The wind is down to 20 knots now and the seas are dropping. We’re getting closer and everyone, especially the crew, are eager to get in. The crew has been gone 80+ days now and that’s a long time on a small ship and a long time to be away from family. Our two legs of the expedition have been an outstanding success, due in large part to their efforts. Everything has gone flawlessly. All the towed fish launches and recoveries were perfect. We’ve towed this system about 5000 miles on the two legs with no problems. That’s about 500 hours of towing and about 1000 iron and aluminum analyses that we’ve obtained from this system. It must be some kind of record. All of the hydro casts on this leg have gone right on schedule. It takes a lot of skilled people to make this happen and we’d like to thank them all - Ian, Darrell, and Steve on the bridge, Pete, Tim, Dave and Dan, in engineering, Andy and Lance on the deck and Doug has kept us all well fed.

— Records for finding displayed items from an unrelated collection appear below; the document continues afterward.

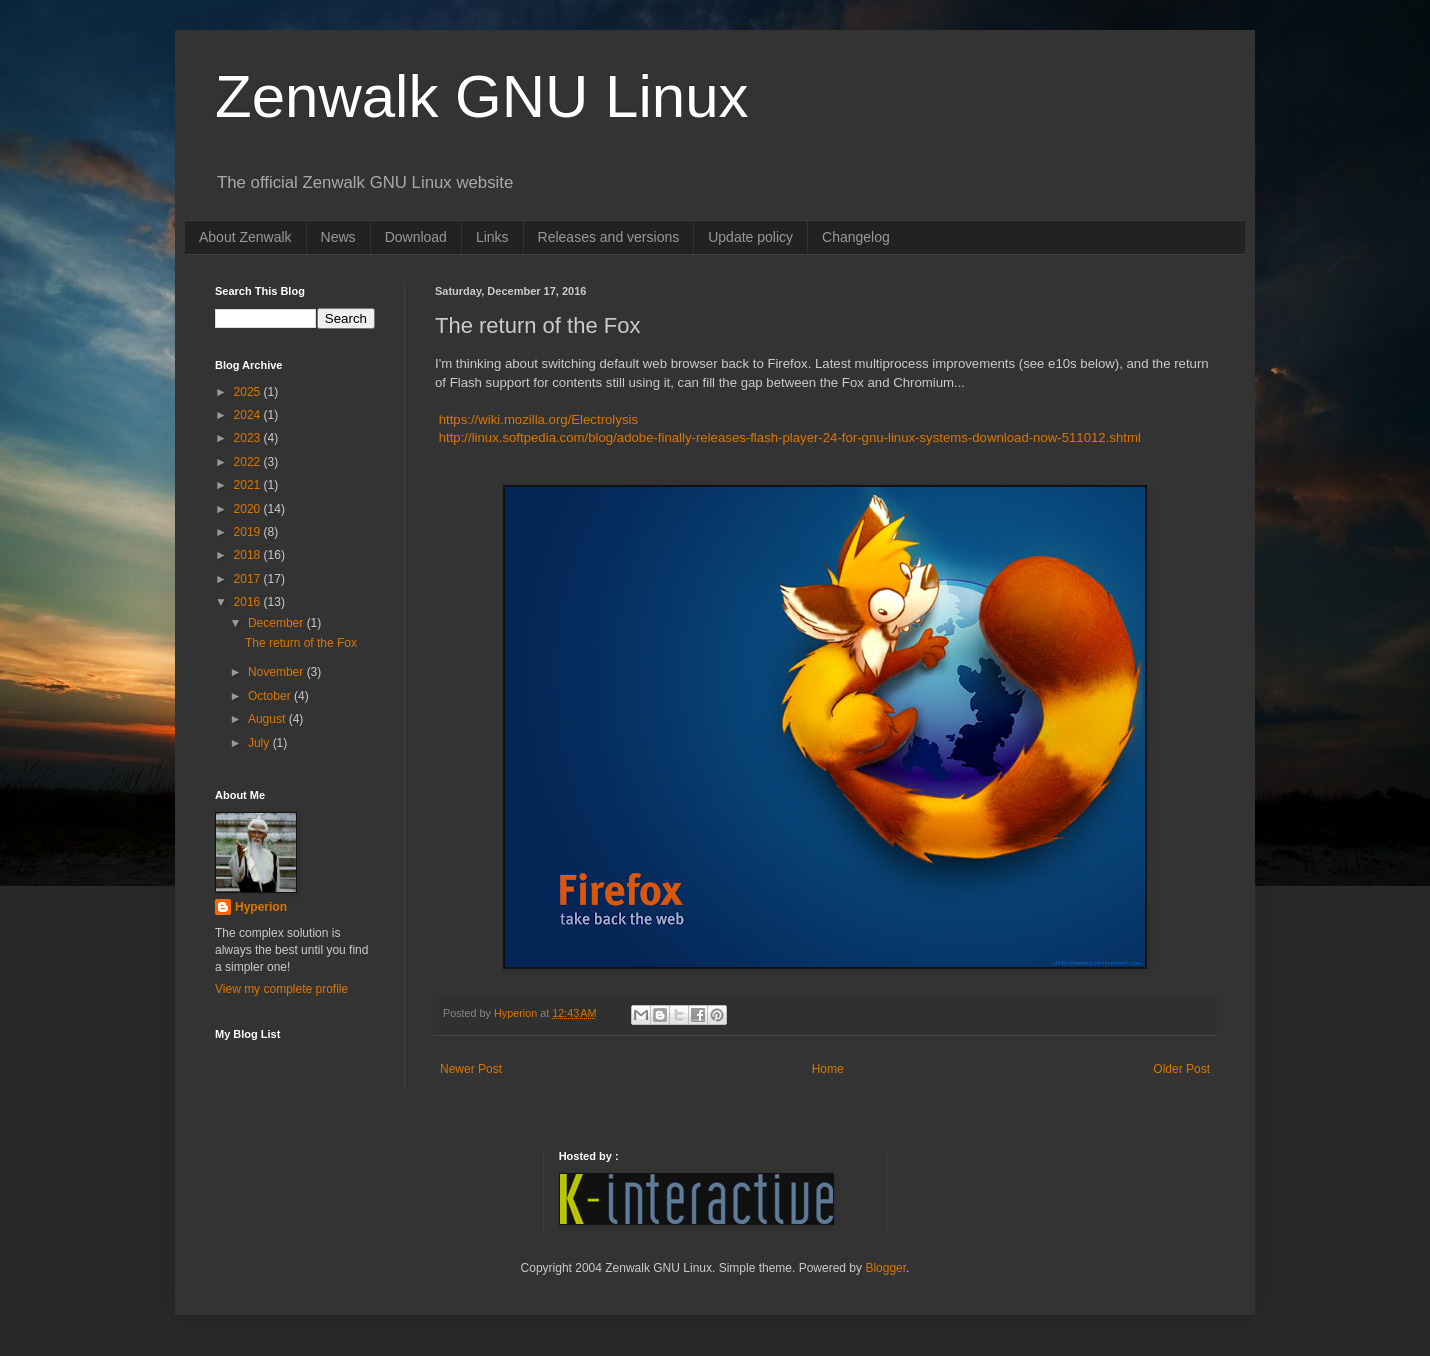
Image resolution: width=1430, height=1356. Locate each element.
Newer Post (471, 1069)
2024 (249, 415)
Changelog (856, 237)
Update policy (750, 237)
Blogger (885, 1268)
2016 (249, 602)
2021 (249, 485)
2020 (249, 509)
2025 (249, 392)
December (277, 623)
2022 (249, 462)
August (268, 719)
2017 (249, 579)
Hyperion (261, 907)
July (260, 743)
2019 (249, 532)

We finished a hydrocast last night, collecting 12 samples to 500 m with the rosette. Josh was up all night running iron samples from the cast, keeping Steve company as he tended the underway mapping systems. That was station 7. We have station 8 tonight. We’ll collect samples down to 1500 m on this profile. That will give Josh another long night. Station 9 will come Friday morning at 0630 and then we’re done with hydrocasts. That will give us about 10 hours to run that last batch of samples before we tie up. We’ll probably be doing chemistry until the lines go ashore. The iron profiles that we have collected with our little rosette are beautiful, probably the best we have ever seen by anyone, anywhere. We had to add another significant figure to our spreadsheets, to reflect the precision of the data - a few picomolar it looks like.

The underway systems are continuing to churn out numbers, although they are starting to get a little tired. Time for a day of maintenance, but we don’t have it. Ginger is patching them together, right now, to keep them running for one more day. The iron and aluminum concentrations continue to be very low, with a few excursions to higher numbers. These high numbers occur at large temperature fronts - perhaps they are jets of coastal water extending out from the shore. So long for now.